LOWDOWN Summer 2014 page 23

You don’t see many of these, nowadays.

I’ll wager very few of us with Basset Hounds have not heard this gambit from strangers when out walking our little darlings.

My most frequent response, certainly if in a hurry, is an acquiescent but rather pathetic, “No, you don’t.” Though this reply slightly worries me because, although acknowledging their perception, it infers agreement.

I’m never quite sure when was this golden age to which they refer.
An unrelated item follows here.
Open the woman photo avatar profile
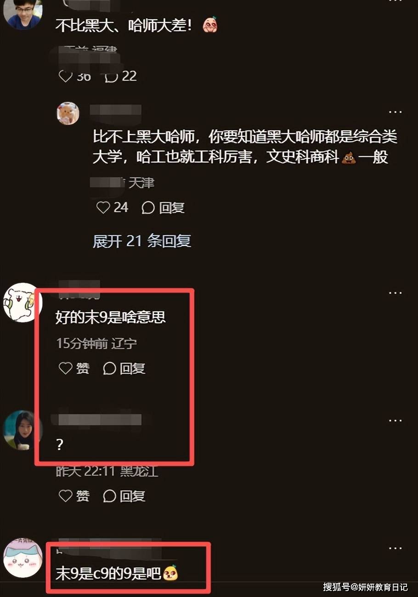 click(23, 430)
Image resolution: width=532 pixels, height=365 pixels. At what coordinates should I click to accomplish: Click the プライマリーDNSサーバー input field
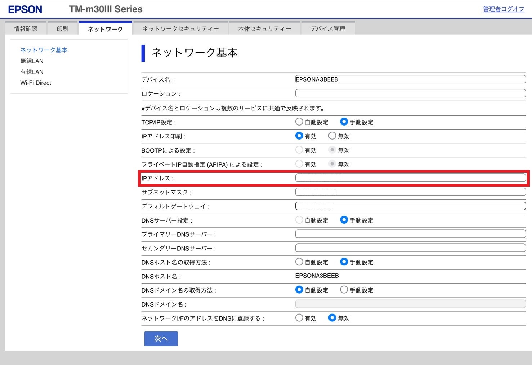(x=410, y=234)
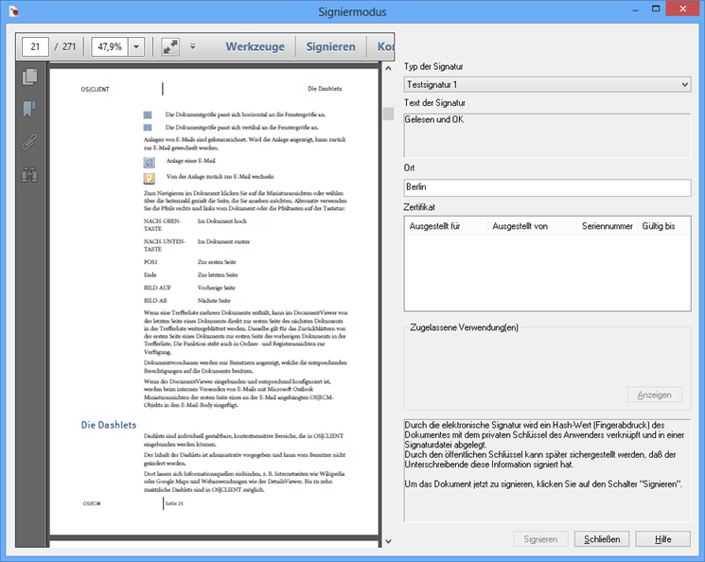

A time when vast packs of Bassets roamed our local parks and countryside, and the air was constantly filled with the sonorous howls and barks we know and love.

Certainly, there where times in the past when there were greater numbers of Basset Hounds registered with the Kennel Club than now.
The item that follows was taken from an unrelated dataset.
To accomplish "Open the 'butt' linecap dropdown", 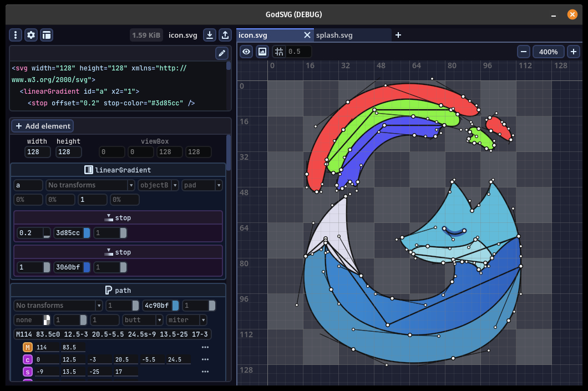I will click(x=143, y=320).
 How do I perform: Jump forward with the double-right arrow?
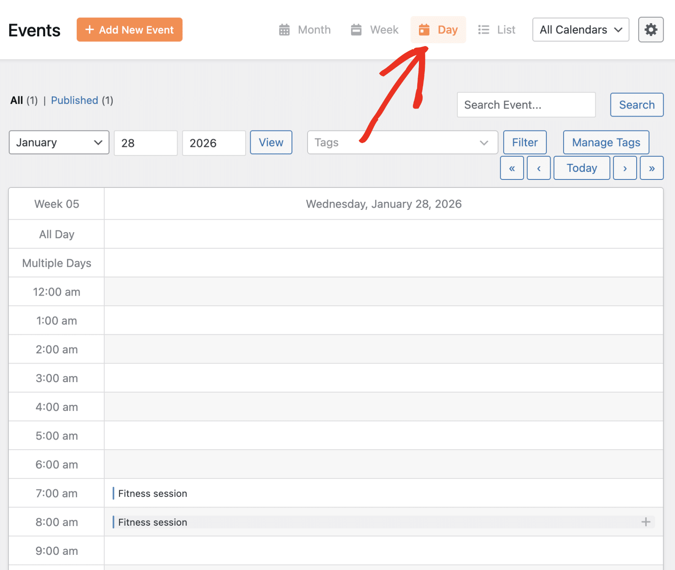coord(651,168)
Following the war in 1945, there was zero Basset Hounds registrations and only ten were registered in 1946. Then, numbers slowly rose until 1959 when 237 hounds were recorded.


Bridget Bardot

A spike in these figures occurred during the sixties and seventies; and in 1972 a peak was reached with an impressive 3,173 Basset Hound KC registrations.

This increased popularity began over the pond in The States.

As early as 1956, a top-hatted and bespectacled hound called Sherlock was press-ganged to appear with Elvis Presley singing Hound Dog (that’s Elvis, not the hound) on a U.S. television show.

Stars such as Marilyn Monroe, Rex Harrison, Dirk Bogarde, Bridget Bardot (right) and Clint Eastwood owned Basset Hounds.

All this publicity certainly got the breed noticed.

A Basset Hound called Axelrod became very famous in the mid-sixties when used on a series of Flying ‘A’ Gas Station posters (see above) and TV commercials. Since then, our photogenic breed has frequently showed up on TV episodes of both Columbo and The Dukes of Hazzard.

In the UK, a bi-colour Basset Hound used as a logo for Hush Puppy shoes did much to familiarise the breed with the general public; as did the daily appearance of the much-loved Fred Basset in his cartoon strip in The Mail. I suspect that when strangers say, “You don’t see many of these, nowadays,” this perception may be due more to the lack of the breed’s recent presence in the media, rather than seeing fewer Basset Hounds on the ground. Even at its height, the probability of coming across one must have been quite slight.



If I feel more kindly disposed to engage the stranger, I might point out that we meet up with thirty-five, or so, other Basset Hounds for regularly monthly walks.

I’ve also found many people comment upon their hound-dog looks. “Oh, they look so sad,” one person even added, “How do you know when they’re happy?”. My reply, “They tend to wag their tails and smile.” (Our Pablo does literally smile.)

There also seems a lot of people who say something like, “I used to own a Basset Hound once” - this seems to back-up the adage, ‘Own a Basset Hound and you’ll either never have another, or you will only ever have them’.

I, for one, am glad to be in the second camp.